::: Page excerpt

I recently spent a few days in Dublin and I am convinced that most local stations I listened to in that fair city must be hugely successful. Each station was full of high quality adverts; their presenters sounded great and boy, some of the promotions they ran must have cost a fortune to get to air. Not only that but the actual ‘sound’ of the stations was so much better than anywhere in the UK which means that large wads of cash must have been spent on the audio processing to get a sound that is so much better than the next station on the dial.
You can imagine the surprise I got when I went to visit an old friend who is the Managing Director of one of those stations. The station is located in a small side street and the entire radio complex (if you could call it that) fitted into no more than three large rooms. Two studios, one doubling for news and production work and the other as the main broadcast studio took up one room. Sales and administration took up another and the management team all mucked in together in room three. There was a kitchen and other facilities; however, they were shared by other companies both above and below the rooms occupied by the radio station.
A tiny space
It struck me that the image of the station I got from just listening to the station over a few days bore no relation whatsoever to what I saw when I entered the building. I was greeted by my old friend. We got to know each other while presented shows on a number of different radio stations around Ireland in the pirate days of the eighties and our paths crossed many times since then as our radio careers progressed!
“You create a station like that” I said, pointing to a radio in the corner “from this tiny space...? You have got to be kidding!” He smiled and said nothing. He knew me well enough to know that I had my tongue placed firmly in my cheek when I asked that question. Why? Well, we both had realised a long time ago that it was not the physical size of the station premises that mattered but the size of the radio station in the listeners head that was important.
Small stations must sound big
This is a strategy worth pursuing and sticking to rigidly. It is especially relevant to community radio across the UK. The Dublin radio market is a very competitive one with lots of stations competing with each other for the same listeners. The fact is that the audience is concentrated into a small geographical area and easily covered by a single frequency. This is a great position to be in because nothing stands in the way of the listener getting to the station. However, they will not come on their own. They need lots of reasons to listen...
This is the exact position community radio stations finds themselves in the UK If you broadcast to a city like Leicester or Nottingham or Edinburgh or Cardiff using a low
powered single transmitter. It is enough to reach the entire area you broadcast too. The same goes for smaller towns like Northampton too. I am not a technically minded but I know when a station sounds good and how high quality ‘audio processing’ can, in itself, help you win listeners from your competition.
It is important that your sound processing is right. It is really, really worth getting a good engineer who can set up your station ‘sound’ properly. There is nothing better than a distinctive high quality ‘sound’ to improve listener perception of your station. The reason I mention this is that there are some community radio stations that do this very well. I can site Harborough FM in Leicestershire as one of those. However, there are some who have a problem. A community radio station in Northampton pays no attention to how they sound at all. It seems to me that presenters are permanently off mic and levels are so poor you cannot hear some output clearly but then suddenly deafened by others without warning. No sound processing is placed between the studio and transmitter. This is really irritating and does nothing to attract listeners and the perceptions of those who listen for the first time are dismissive of the station simply because technically, it sounds so poor.

::::::
::: Stored data

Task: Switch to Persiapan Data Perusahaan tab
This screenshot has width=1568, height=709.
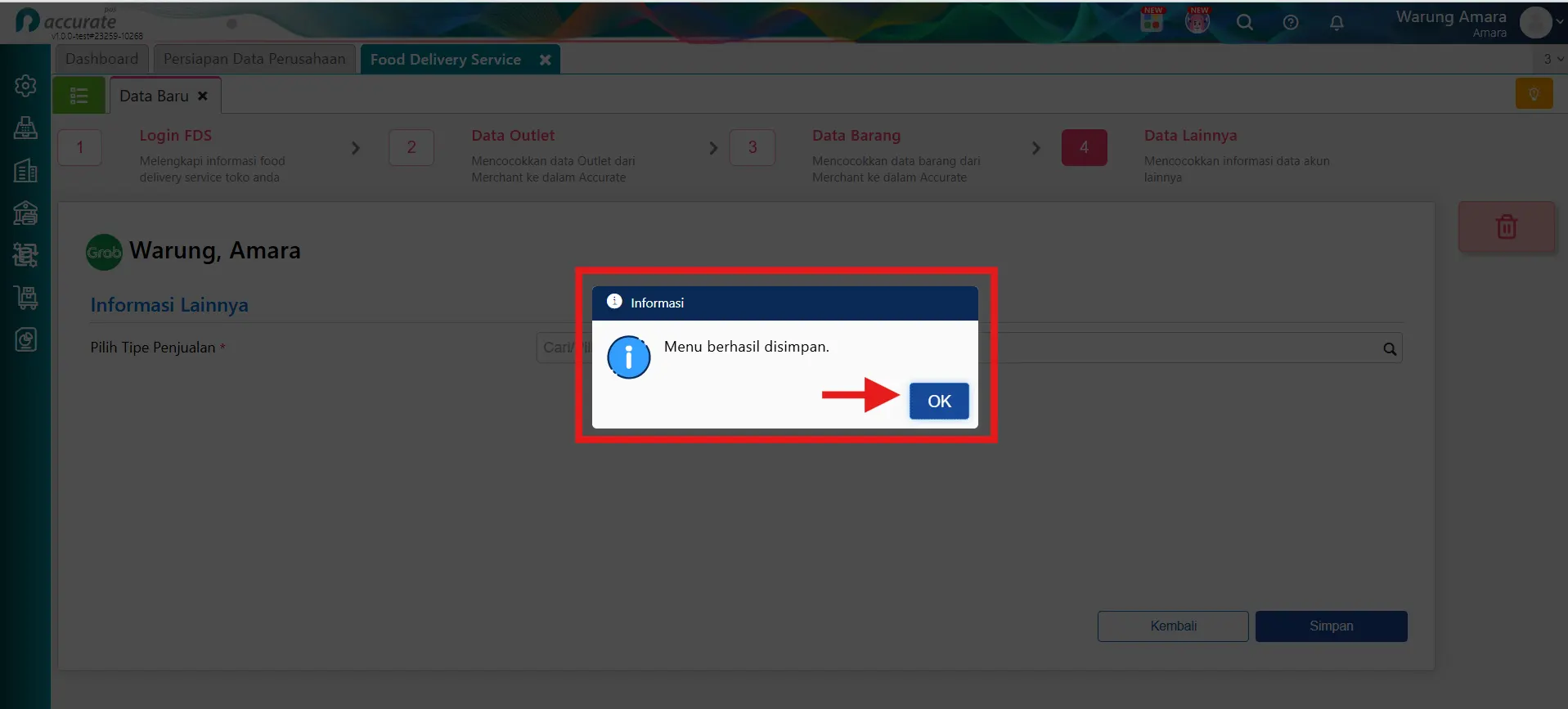Action: tap(254, 59)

::::::

- **Goal**
Can you write the next part of the article on how small radio stations can sound big, picking up right after its last sentence?

- **Written answer**
Listener perception of your station is something you must try to control. While you might perceive yourself as a small station with a small geographical area to broadcast to using a low wattage transmitter, your listener does not perceive you that way at all. Their perception is based entirely on what they hear. If your station sounds ‘small’ then that is what listeners will perceive. If your station sounds big then that is what your listeners will perceive. The fact is community radio does sounds ‘small’
This manifests itself in many ways. For example, I understand that most operate like charities (that in itself promotes the ‘small’ perception) I don’t think it is necessary to trade on that status when there are much better perceptions available for you to create. I believe a perception of a ‘not for profit community radio’ being the catalyst for other local charities is a far better position to achieve and would create a better listener perception of your station. Also room to manoeuvre within more relaxed OFCOM rules makes it easier for stations to grow revenue and listeners.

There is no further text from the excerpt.